BEGIN
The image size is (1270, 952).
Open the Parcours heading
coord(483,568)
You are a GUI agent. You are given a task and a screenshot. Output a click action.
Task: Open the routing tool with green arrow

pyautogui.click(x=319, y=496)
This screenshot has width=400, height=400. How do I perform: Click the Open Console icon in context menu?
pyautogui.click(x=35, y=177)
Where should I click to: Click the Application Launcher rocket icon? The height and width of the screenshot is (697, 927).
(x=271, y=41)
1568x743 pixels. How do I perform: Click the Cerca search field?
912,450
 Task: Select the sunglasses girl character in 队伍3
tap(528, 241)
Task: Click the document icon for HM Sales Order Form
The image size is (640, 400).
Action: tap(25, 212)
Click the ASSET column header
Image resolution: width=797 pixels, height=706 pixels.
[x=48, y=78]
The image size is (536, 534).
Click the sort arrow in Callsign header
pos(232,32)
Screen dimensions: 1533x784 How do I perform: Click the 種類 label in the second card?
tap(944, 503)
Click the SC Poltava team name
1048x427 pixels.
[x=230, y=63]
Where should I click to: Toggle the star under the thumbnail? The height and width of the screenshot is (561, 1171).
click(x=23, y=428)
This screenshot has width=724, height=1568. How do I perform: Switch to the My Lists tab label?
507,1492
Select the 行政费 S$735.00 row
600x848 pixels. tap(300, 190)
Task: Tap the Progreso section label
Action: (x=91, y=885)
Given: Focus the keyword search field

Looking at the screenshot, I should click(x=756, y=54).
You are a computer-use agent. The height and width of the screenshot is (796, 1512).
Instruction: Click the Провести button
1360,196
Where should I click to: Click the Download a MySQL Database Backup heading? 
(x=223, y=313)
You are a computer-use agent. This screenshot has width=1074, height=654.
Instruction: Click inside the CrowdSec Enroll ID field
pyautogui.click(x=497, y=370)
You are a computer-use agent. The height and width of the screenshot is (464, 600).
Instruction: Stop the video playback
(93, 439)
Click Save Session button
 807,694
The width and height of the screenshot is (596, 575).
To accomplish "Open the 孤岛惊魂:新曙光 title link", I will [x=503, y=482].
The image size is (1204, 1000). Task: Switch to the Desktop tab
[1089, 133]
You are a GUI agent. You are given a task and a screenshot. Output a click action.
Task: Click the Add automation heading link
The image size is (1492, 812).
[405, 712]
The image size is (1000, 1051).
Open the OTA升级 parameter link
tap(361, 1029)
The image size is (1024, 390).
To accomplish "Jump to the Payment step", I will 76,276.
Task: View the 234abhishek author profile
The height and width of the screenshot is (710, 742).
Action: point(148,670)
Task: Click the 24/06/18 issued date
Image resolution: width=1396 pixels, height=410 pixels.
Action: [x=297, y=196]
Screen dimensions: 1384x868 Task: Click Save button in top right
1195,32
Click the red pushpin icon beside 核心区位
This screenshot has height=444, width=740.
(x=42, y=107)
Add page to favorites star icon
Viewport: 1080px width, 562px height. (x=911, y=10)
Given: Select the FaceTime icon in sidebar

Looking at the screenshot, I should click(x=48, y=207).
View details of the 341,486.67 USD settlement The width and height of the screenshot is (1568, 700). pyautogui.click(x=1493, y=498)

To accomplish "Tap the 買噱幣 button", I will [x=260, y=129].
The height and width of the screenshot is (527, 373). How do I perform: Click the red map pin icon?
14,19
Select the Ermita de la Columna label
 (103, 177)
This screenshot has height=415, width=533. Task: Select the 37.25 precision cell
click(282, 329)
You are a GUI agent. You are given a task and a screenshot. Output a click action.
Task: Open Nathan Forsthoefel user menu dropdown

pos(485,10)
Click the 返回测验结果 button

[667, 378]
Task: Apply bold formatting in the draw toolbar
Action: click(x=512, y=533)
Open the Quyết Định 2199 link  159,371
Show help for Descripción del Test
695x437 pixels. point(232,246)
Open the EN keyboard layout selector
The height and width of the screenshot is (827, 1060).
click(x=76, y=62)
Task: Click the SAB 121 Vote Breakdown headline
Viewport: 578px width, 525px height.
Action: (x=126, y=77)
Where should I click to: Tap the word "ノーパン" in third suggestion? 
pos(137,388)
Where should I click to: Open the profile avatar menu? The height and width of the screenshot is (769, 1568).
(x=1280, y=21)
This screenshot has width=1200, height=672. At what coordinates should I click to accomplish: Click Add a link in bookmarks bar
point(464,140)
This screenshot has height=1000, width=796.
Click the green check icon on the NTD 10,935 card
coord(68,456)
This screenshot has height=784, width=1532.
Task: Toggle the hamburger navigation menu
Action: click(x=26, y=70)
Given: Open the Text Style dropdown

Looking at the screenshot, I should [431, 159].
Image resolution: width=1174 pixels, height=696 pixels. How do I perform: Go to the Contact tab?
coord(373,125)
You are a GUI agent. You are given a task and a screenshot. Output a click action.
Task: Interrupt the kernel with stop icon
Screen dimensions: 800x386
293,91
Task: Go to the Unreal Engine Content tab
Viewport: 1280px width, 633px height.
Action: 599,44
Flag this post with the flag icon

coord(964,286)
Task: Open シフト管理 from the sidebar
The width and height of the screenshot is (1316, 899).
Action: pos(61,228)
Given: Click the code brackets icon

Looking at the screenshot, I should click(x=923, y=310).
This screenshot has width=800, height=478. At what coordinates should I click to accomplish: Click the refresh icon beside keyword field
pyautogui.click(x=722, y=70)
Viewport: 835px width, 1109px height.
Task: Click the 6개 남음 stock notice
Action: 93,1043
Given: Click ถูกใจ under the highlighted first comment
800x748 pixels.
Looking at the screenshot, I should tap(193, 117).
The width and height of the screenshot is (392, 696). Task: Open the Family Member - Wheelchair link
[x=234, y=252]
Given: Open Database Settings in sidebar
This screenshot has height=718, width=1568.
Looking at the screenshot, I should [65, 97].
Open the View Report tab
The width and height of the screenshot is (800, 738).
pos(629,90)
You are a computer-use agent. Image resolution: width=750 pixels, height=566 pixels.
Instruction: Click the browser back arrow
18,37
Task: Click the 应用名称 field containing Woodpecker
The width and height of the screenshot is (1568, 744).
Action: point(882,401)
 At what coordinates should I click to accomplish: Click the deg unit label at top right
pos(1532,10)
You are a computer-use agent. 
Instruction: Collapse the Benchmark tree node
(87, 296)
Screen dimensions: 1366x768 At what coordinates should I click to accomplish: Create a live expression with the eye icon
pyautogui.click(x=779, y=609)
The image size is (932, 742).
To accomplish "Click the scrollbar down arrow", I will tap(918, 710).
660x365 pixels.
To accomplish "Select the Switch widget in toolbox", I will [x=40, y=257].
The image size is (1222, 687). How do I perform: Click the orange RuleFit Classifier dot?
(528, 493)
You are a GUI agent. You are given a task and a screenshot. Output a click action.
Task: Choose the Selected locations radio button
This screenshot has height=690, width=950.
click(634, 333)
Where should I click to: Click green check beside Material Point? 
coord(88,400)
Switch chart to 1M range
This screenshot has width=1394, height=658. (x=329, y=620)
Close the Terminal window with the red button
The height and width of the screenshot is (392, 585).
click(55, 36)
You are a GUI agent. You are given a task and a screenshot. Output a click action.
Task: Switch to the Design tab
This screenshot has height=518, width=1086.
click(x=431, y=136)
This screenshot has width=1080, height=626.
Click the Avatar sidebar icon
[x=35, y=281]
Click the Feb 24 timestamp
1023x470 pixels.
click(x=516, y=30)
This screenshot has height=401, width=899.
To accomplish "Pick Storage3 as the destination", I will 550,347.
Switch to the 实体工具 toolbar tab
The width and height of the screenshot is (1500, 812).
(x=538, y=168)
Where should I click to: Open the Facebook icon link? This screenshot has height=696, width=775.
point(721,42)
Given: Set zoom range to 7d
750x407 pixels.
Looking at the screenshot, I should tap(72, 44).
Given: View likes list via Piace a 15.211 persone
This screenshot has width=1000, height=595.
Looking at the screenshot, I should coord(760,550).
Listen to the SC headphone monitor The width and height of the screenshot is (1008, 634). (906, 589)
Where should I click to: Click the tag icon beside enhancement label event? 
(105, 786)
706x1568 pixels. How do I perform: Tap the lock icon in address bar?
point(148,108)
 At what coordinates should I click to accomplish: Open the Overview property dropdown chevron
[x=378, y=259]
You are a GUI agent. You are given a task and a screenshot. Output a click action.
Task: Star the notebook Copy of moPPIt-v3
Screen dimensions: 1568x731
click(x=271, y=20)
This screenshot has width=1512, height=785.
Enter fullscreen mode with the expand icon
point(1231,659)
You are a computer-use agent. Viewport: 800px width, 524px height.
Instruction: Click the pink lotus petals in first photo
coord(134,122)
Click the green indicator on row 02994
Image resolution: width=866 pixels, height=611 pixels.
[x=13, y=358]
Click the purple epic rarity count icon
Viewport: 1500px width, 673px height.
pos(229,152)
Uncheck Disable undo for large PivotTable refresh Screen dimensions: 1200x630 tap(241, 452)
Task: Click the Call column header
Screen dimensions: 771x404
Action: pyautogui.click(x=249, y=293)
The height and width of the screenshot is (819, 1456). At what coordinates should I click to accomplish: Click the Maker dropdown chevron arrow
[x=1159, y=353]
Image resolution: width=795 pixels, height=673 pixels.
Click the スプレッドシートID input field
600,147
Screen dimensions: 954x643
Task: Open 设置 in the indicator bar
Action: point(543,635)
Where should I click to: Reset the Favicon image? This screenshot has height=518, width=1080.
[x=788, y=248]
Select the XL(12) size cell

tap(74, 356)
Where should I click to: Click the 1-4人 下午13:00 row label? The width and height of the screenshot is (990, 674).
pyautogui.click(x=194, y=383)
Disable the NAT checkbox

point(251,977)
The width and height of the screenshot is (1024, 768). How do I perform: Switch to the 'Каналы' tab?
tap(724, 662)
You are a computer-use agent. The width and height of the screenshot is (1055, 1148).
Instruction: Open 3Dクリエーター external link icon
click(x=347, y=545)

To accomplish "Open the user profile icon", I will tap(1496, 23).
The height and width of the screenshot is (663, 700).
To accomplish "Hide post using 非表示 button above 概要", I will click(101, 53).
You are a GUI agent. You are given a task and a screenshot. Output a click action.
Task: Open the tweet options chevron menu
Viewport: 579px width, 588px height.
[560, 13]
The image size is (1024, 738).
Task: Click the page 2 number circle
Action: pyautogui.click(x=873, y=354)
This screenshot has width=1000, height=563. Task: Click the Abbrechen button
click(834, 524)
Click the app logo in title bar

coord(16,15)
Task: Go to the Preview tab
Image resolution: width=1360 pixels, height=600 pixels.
END
■ **What is being asked**:
Print exactly the lines above, between the one holding "This screenshot has width=400, height=400." and the one holding "The image size is (1000, 1051).", inclusive, and nothing besides.

■ **Exercise answer**:
This screenshot has width=400, height=400. How do I perform: Click the Open Console icon in context menu?
pyautogui.click(x=35, y=177)
Where should I click to: Click the Application Launcher rocket icon? The height and width of the screenshot is (697, 927).
(x=271, y=41)
1568x743 pixels. How do I perform: Click the Cerca search field?
912,450
 Task: Select the sunglasses girl character in 队伍3
tap(528, 241)
Task: Click the document icon for HM Sales Order Form
The image size is (640, 400).
Action: tap(25, 212)
Click the ASSET column header
Image resolution: width=797 pixels, height=706 pixels.
[x=48, y=78]
The image size is (536, 534).
Click the sort arrow in Callsign header
pos(232,32)
Screen dimensions: 1533x784 How do I perform: Click the 種類 label in the second card?
tap(944, 503)
Click the SC Poltava team name
1048x427 pixels.
[x=230, y=63]
Where should I click to: Toggle the star under the thumbnail? The height and width of the screenshot is (561, 1171).
click(x=23, y=428)
This screenshot has width=724, height=1568. How do I perform: Switch to the My Lists tab label?
507,1492
Select the 行政费 S$735.00 row
600x848 pixels. tap(300, 190)
Task: Tap the Progreso section label
Action: (x=91, y=885)
Given: Focus the keyword search field

Looking at the screenshot, I should click(x=756, y=54).
You are a computer-use agent. The height and width of the screenshot is (796, 1512).
Instruction: Click the Провести button
1360,196
Where should I click to: Click the Download a MySQL Database Backup heading? 
(x=223, y=313)
You are a computer-use agent. This screenshot has width=1074, height=654.
Instruction: Click inside the CrowdSec Enroll ID field
pyautogui.click(x=497, y=370)
You are a computer-use agent. The height and width of the screenshot is (464, 600).
Instruction: Stop the video playback
(93, 439)
Click Save Session button
 807,694
The width and height of the screenshot is (596, 575).
To accomplish "Open the 孤岛惊魂:新曙光 title link", I will [x=503, y=482].
The image size is (1204, 1000). Task: Switch to the Desktop tab
[1089, 133]
You are a GUI agent. You are given a task and a screenshot. Output a click action.
Task: Click the Add automation heading link
The image size is (1492, 812).
[405, 712]
The image size is (1000, 1051).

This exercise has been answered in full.